馬島由佳子 静岡市出身。外務省在職中に赴任先の北京で中国医学、特に中薬に魅了され、2001年帰国退職後、財団法人交流協会で働きながら東京・本郷にある北京中医薬大学日本校で学び、2008年に国際中医師の資格を取得した。現在、『人民中国』インターネット部に勤務。

唐の僧・鑑真和上は12年で5回渡日を試み753年、6回目に成功。日本に仏教を伝えるとともに、 生薬を携え中国医学と薬の知識を伝えました。

日本では大陸から伝わった医学をもとに日本で独自に発展した医術を「漢方」と呼び、その薬を「漢方薬」と呼んでいます。中国では、数千年の歴史を持つ中国の伝統医学を「中医学」、薬を「中薬」と呼び、日本と共通のものも数多くありますが、呼び方や人々の関わり方も違います。

本連載は、北京で活躍する中医師のとっておきの話を中心に日本の薬局でも購入できる中薬(漢方薬)を紹介します。さあ、中国の人々の健康を支えている中医学にふれてみましょう!

  

日本人の健康志向の高まりには目を見張るものがあります。中国だけではなく、日本のマスコミでも健康の維持や疾患の治療・克服に関した記事、番組を目にしない日はありません。その中には中医(中国医学)や中薬(漢方薬)に関する内容もあり、中国医学に興味を持たれた方もいることでしょう。中国に仕事や留学で滞在している方や旅行者にとっても中医は体験してみたいことの一つではないでしょうか。 

今回はそういう方々のために、中国での中医の受診方法をご案内します。

 

中医の診察って どんなことをするの?

中医にかかりたいがどんな診察をするのか不安で戸惑う方もいらっしゃるでしょう。まずは診察法をご紹介しましょう!

診察室では患者さんに「四診(望診・聞診・問診・切診)」と呼ばれる診断をします。

 

写真1 老中医・史載祥先生による診察 

第一番目「望診(ぼうしん」 視覚による診察。患者の全身、動作、精神状態、顔色、眼光、皮膚や舌の状態を見て推察します。

第二番目「聞診(ぶんしん」 聴覚と嗅覚による診察。話し方、明瞭さや高低や強弱などの声柄、呼吸、体臭や口臭などから情報を得ます。

第三番目「問診(もんしん」 問診による診察。

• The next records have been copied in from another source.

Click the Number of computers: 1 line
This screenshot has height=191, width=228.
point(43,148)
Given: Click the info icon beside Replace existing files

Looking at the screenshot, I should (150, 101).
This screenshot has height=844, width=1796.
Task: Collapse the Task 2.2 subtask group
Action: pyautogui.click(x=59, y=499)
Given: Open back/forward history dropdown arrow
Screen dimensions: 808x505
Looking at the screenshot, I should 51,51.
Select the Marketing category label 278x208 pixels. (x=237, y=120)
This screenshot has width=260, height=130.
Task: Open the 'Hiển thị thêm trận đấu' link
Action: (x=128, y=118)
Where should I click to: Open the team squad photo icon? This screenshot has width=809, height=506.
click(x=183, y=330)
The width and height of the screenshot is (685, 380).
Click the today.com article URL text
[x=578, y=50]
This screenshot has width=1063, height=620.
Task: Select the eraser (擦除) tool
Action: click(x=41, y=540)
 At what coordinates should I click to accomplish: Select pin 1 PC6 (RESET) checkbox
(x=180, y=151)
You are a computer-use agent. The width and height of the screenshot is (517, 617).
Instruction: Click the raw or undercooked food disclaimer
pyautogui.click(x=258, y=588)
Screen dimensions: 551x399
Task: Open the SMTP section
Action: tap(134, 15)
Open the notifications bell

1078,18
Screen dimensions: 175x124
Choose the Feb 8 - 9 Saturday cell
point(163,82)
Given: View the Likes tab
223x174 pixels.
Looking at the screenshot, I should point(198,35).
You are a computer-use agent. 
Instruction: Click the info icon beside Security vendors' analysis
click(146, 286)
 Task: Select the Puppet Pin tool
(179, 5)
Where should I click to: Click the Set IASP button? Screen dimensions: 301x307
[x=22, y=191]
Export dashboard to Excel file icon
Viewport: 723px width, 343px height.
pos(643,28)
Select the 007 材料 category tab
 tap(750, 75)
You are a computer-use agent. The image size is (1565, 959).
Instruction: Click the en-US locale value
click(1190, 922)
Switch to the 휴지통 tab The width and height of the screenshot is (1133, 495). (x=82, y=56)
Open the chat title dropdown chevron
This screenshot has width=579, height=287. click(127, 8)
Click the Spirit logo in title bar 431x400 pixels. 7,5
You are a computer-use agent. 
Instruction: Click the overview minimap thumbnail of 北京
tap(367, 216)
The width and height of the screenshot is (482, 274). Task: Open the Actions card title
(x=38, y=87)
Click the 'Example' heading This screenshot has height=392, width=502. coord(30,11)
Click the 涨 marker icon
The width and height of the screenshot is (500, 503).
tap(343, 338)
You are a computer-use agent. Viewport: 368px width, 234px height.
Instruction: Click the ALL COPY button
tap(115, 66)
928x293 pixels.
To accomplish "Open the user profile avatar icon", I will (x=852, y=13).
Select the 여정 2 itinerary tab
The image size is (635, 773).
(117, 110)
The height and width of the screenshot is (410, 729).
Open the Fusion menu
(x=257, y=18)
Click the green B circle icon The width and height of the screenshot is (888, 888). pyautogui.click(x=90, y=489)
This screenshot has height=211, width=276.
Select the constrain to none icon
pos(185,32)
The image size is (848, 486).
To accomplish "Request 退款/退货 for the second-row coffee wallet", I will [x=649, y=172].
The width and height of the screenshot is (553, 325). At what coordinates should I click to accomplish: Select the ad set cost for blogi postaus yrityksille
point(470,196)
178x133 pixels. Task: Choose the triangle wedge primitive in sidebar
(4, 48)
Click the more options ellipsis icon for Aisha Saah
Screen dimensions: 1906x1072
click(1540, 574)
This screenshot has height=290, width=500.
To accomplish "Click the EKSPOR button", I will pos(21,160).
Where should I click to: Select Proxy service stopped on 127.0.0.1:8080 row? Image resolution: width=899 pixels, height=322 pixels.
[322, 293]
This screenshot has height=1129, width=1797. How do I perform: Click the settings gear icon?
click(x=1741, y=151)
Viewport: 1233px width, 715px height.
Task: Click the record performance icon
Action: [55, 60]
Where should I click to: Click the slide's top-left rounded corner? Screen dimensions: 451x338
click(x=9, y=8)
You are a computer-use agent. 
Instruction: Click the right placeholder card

病気の経過や状況、主訴以外にも、病歴、大便や小便、睡眠の状態、食事の好み、仕事の環境やストレスなど幅広い質問を通して分析していきます。

第四番目「切診(せっしん」 触診による診察。両手首の動脈に3本指そろえて指の腹を当て、脈の速度、強弱、リズム、深いか浅いかの脈位などから体内の状態を診ます。

中医師はこれら四つの診察を通じて得た全身の状態、病気の原因、病気の深さなどの情報から総合的に分析し治療方法を決めます。薬の必要があれば処方箋を出します。自分で煎じる「中薬」か、飲みやすい錠剤などの既製品の薬「中成薬」を服用するか、ある程度患者の希望も聞いて出してくれます。一般的には1週間分の薬を処方し、再診は1週間後です。急性の病気には、まずは3~5日間分を処方することが多いようです。

煎じる場合は1日分を煎じます。煎じ方は調合されている生薬によって異なるので、診察の際に中医師に聞いたほうがよいでしょう。煎じるのは手間がかかるので代行し、煎じ薬を1日分ずつ真空パックに詰めてくれる薬局もあります。